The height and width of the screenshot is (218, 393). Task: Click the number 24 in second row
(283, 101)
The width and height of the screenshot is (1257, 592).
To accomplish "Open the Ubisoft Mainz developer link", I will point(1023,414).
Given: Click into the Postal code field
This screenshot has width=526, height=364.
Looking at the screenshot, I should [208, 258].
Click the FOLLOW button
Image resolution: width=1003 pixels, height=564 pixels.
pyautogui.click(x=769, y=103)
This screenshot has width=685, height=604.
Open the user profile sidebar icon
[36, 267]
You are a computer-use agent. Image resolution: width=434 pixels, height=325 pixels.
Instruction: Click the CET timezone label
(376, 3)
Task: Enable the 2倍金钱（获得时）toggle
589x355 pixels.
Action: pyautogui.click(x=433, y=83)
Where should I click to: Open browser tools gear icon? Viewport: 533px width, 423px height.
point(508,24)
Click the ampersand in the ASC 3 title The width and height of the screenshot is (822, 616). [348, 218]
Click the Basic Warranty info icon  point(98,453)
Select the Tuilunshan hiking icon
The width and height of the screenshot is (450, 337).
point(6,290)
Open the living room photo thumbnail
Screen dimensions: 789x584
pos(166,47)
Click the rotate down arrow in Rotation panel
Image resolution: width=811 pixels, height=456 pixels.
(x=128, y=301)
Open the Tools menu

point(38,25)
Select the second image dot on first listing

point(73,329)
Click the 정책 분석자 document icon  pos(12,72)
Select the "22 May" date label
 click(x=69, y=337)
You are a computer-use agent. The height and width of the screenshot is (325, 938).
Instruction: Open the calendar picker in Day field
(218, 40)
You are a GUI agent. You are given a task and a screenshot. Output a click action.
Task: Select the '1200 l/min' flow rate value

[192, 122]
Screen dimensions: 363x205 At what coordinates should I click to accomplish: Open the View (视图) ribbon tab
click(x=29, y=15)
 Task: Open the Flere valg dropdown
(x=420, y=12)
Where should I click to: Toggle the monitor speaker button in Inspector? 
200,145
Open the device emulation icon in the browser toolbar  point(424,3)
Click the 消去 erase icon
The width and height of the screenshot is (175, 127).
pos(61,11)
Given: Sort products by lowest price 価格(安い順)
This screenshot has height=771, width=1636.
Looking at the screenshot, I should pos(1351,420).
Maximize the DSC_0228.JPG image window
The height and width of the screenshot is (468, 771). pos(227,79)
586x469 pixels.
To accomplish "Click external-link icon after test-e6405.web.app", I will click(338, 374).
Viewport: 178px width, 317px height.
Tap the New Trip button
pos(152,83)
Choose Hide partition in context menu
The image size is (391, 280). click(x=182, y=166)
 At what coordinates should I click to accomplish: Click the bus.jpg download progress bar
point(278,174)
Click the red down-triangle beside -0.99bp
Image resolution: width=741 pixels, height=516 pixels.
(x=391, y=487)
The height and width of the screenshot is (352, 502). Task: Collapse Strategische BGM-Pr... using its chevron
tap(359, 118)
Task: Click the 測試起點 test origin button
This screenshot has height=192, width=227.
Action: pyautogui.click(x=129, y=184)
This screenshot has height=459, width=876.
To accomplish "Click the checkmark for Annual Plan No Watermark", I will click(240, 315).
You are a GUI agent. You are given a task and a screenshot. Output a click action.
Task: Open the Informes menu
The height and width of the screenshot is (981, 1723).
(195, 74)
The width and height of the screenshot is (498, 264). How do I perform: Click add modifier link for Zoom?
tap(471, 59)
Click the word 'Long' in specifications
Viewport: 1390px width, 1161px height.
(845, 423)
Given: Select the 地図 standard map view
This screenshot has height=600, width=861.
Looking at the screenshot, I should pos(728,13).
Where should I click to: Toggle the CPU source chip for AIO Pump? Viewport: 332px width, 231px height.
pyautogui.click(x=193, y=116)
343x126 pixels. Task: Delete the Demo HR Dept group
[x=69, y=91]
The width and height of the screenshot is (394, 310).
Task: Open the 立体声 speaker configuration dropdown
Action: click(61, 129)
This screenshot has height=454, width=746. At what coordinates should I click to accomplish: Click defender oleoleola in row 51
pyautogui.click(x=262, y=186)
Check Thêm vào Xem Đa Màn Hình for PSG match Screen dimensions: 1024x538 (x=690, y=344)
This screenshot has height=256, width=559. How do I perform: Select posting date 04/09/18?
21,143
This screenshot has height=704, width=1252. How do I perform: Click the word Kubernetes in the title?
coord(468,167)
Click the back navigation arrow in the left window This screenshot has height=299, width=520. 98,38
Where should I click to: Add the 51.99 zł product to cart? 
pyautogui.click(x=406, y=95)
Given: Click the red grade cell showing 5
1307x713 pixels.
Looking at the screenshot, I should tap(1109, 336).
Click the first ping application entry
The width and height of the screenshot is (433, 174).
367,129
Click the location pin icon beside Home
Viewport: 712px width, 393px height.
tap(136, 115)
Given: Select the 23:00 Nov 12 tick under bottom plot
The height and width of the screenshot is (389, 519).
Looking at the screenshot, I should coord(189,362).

□ □ □

ASSIGNMENT
Among the lines of the data, which ones contain the word "agent"? Show them.

COMPLETED EXERCISE
You are a computer-use agent. Image resolution: width=434 pixels, height=325 pixels.
You are a computer-use agent. The height and width of the screenshot is (325, 938).
You are a GUI agent. You are given a task and a screenshot. Output a click action.
You are a GUI agent. You are given a task and a screenshot. Output a click action.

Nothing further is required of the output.